The Fed’s new rules go into effect on August 22, 2010, with provisions that include:
• Prohibits credit card issuers from charging a penalty fee of more than $25 for paying late or otherwise violating the account’s terms unless the consumer has engaged in repeated violations or the issuer can show that a higher fee represents a reasonable proportion of the costs it incurs as a result of violations.
• Prohibits credit card issuers from charging penalty fees that exceed the dollar amount associated with the consumer’s violation. For example, card issuers will no longer be permitted to charge a $39 fee when a consumer is late making a $20 minimum payment. Instead, the fee cannot exceed $20.
• Bans “inactivity” fees, such as fees based on the consumer’s failure to use the account to make new purchases.
• Prevents issuers from charging multiple penalty fees based on a single late payment or other violation of the account terms.

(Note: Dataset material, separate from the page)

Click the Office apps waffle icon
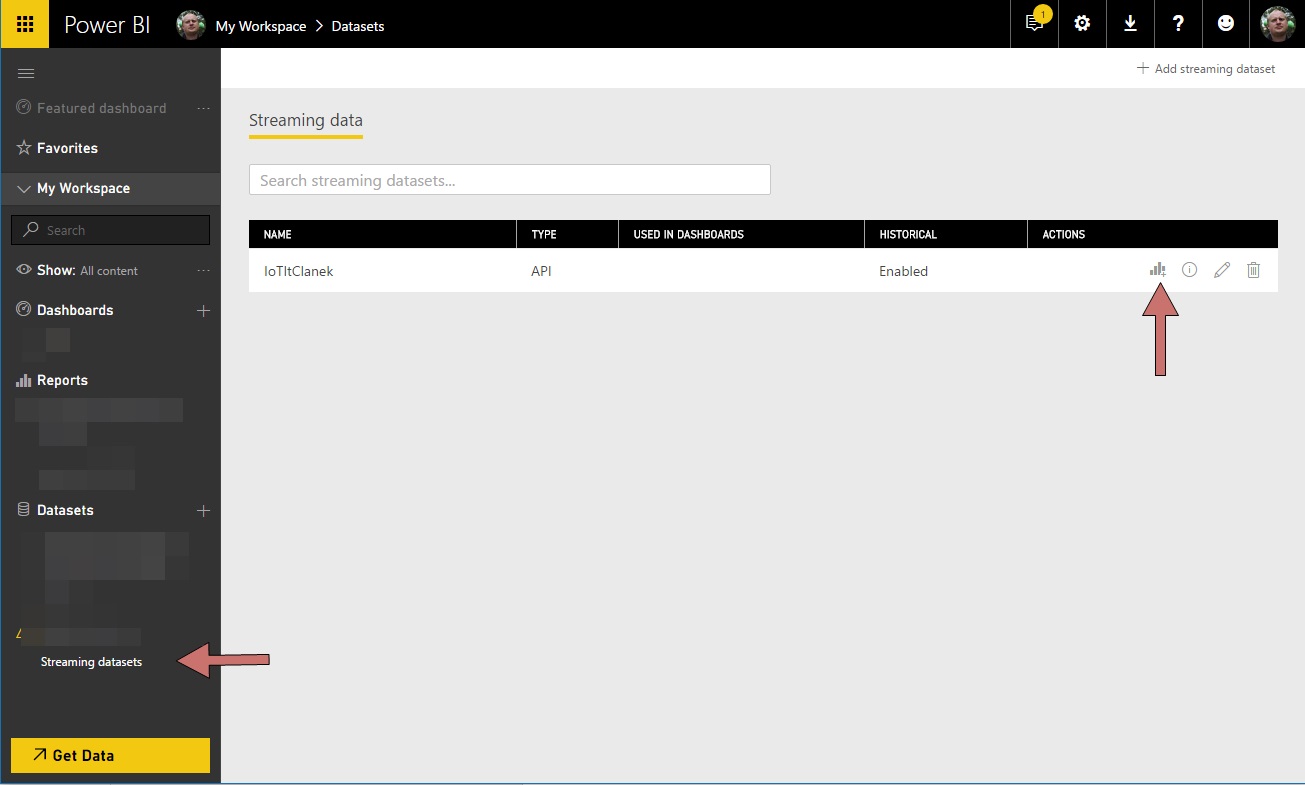This screenshot has height=785, width=1305. (22, 24)
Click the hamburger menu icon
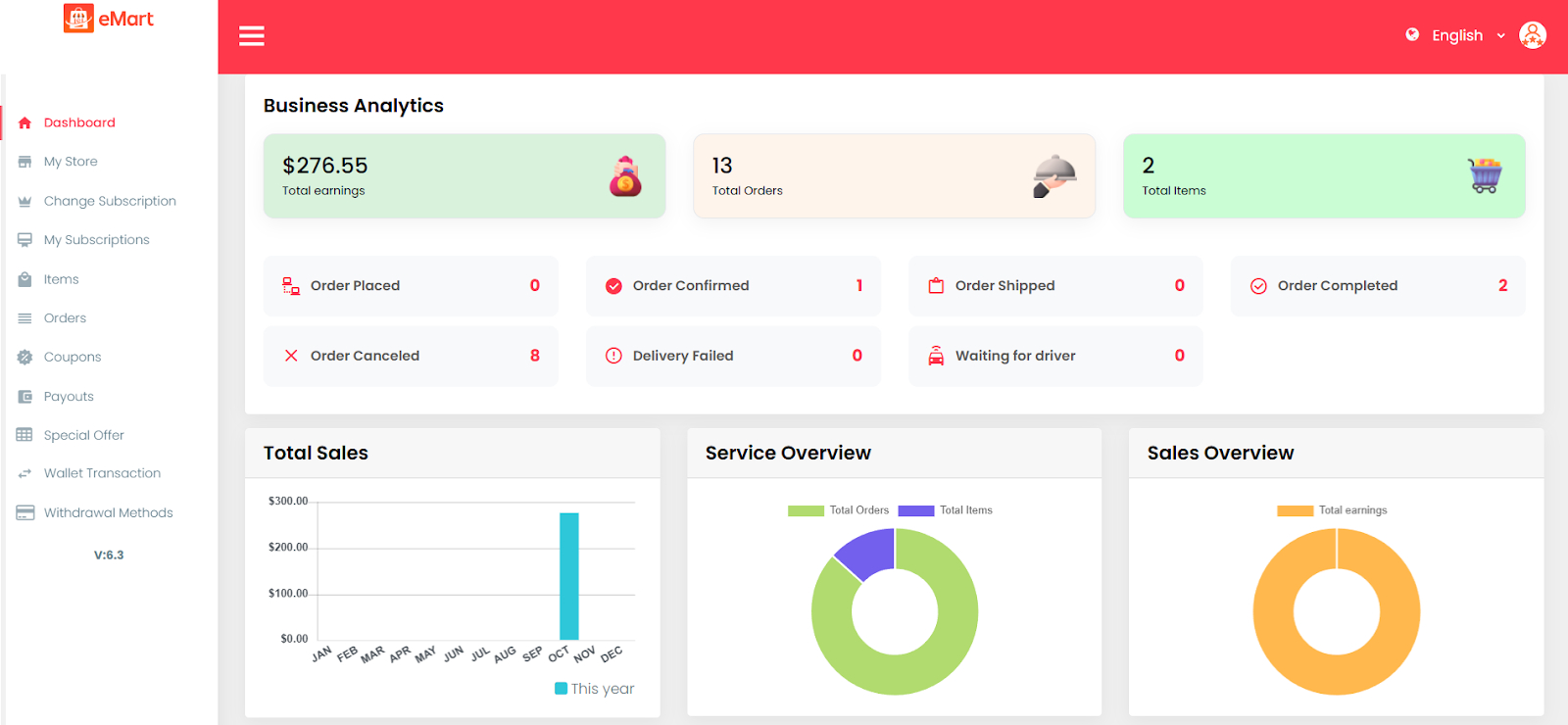Screen dimensions: 1568x725 pos(252,36)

• Requires issuers that have increased rates since January 1, 2009 to evaluate whether the reasons for the increase have changed and, if appropriate, to reduce the rate.
Note that nothing in the new rules mandates that credit card rates be reduced, and credit card issuers don’t have to justify their rate increases in any formal way. So that last item is pretty toothless.
Rates are expected to stay high, and consumers are understandably unhappy about that. Here, a quote getting right to the point in USA Today:
Consumer groups were disappointed that the Fed didn’t take a harder line with respect to the rate increases. “The Fed should be commended for prohibiting inactivity fees and imposing some clear limits on penalty fees when customers are late making their payments,” Gail Hillebrand, attorney for Consumers Union, said in a statement. “But the Fed missed an opportunity to require a rollback of all the outrageous interest rate hikes consumers have been slammed with in recent years.”